Trump was on board Air Force One as it landed at Andrews Air Force base on Sunday evening. The president was returning from Trump National Golf Club in Bedminster New Jersey when the reported near-collision happened.

Courtney Subramanian, White House correspondent for USA Today, also tweeted about the incident. “Co-pooler Sebastian Smith spotted an object that appeared to be a drone beneath AF1 as we landed,” she wrote in a pool report.

Regulations governing unmanned flying objects have been enacted by the Federal Aviation Administration (FAA) so drones can be tracked. The FAA also lays out what drone operators can do near airports.

“Drone operators should avoid flying near airports because it is difficult for manned aircraft to see and avoid a drone while flying. Remember that drone operators must avoid manned aircraft and are responsible for any safety hazard their drone creates in an airport environment,” the Federal Aviation Administration says. “For flight near airports in controlled airspace, drone operators must receive an airspace authorization prior to operation. Airspace authorizations come with altitude limitations and may include other operational provisions.”

The president’s plane at the time (any plane the president is on is designated Air Force One) was a C-32A, based on a Boeing 757-200, a smaller alternative to the modified Boeing 747 known as VC-25A for use on short domestic flights or when landing at smaller airports.

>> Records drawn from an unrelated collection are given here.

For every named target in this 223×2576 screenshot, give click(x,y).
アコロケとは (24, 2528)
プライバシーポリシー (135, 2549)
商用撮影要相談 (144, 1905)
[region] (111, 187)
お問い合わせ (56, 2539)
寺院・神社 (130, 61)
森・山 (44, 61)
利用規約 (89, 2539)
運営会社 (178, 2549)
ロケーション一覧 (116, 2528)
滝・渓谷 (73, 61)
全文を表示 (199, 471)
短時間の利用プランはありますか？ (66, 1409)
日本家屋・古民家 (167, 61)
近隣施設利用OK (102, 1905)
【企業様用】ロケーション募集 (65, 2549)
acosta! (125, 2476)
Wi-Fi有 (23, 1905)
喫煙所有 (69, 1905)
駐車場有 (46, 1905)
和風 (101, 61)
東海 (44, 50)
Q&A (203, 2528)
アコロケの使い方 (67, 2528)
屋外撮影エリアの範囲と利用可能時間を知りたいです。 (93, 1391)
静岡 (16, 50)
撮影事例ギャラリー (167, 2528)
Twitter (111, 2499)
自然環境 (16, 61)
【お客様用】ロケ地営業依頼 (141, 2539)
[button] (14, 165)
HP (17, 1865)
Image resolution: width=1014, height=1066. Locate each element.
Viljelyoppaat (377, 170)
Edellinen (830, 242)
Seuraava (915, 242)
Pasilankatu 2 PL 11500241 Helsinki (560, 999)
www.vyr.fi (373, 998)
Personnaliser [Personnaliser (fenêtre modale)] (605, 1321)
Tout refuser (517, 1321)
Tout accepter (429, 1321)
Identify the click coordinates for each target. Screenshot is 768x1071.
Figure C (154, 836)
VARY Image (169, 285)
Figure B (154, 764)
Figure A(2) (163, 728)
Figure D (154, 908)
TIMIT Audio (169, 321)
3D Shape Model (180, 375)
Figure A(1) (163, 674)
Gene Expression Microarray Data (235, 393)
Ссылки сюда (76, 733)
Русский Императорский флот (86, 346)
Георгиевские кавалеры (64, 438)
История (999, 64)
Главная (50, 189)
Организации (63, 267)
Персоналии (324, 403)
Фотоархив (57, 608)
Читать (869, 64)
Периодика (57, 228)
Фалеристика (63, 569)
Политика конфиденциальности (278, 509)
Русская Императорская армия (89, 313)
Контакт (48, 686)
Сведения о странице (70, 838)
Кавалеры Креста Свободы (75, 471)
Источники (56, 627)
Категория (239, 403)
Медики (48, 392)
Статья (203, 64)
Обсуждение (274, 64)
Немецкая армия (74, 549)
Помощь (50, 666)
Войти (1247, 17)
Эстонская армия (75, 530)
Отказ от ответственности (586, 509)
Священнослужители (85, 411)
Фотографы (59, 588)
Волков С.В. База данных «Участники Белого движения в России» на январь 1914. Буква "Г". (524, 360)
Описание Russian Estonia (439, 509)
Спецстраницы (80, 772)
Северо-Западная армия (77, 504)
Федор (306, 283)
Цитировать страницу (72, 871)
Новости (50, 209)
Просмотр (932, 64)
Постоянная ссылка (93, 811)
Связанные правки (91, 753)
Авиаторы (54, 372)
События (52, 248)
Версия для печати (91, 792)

Drones have been used to menace airports before. In 2018, drone operators flew near Gatwick Airport in London, causing flights to be suspended for 30 hours, grounding some 140,000 passengers.

“The police investigation has centred on 129 separate sightings of drone activity, 109 of these from credible witnesses used to working in a complex airport environment including a pilot, airport workers and airport police,” local police said at the time. “The incident was not deemed terror-related and there is no evidence to suggest it was either state-sponsored, campaign or interest-group led. No further arrests have been made.”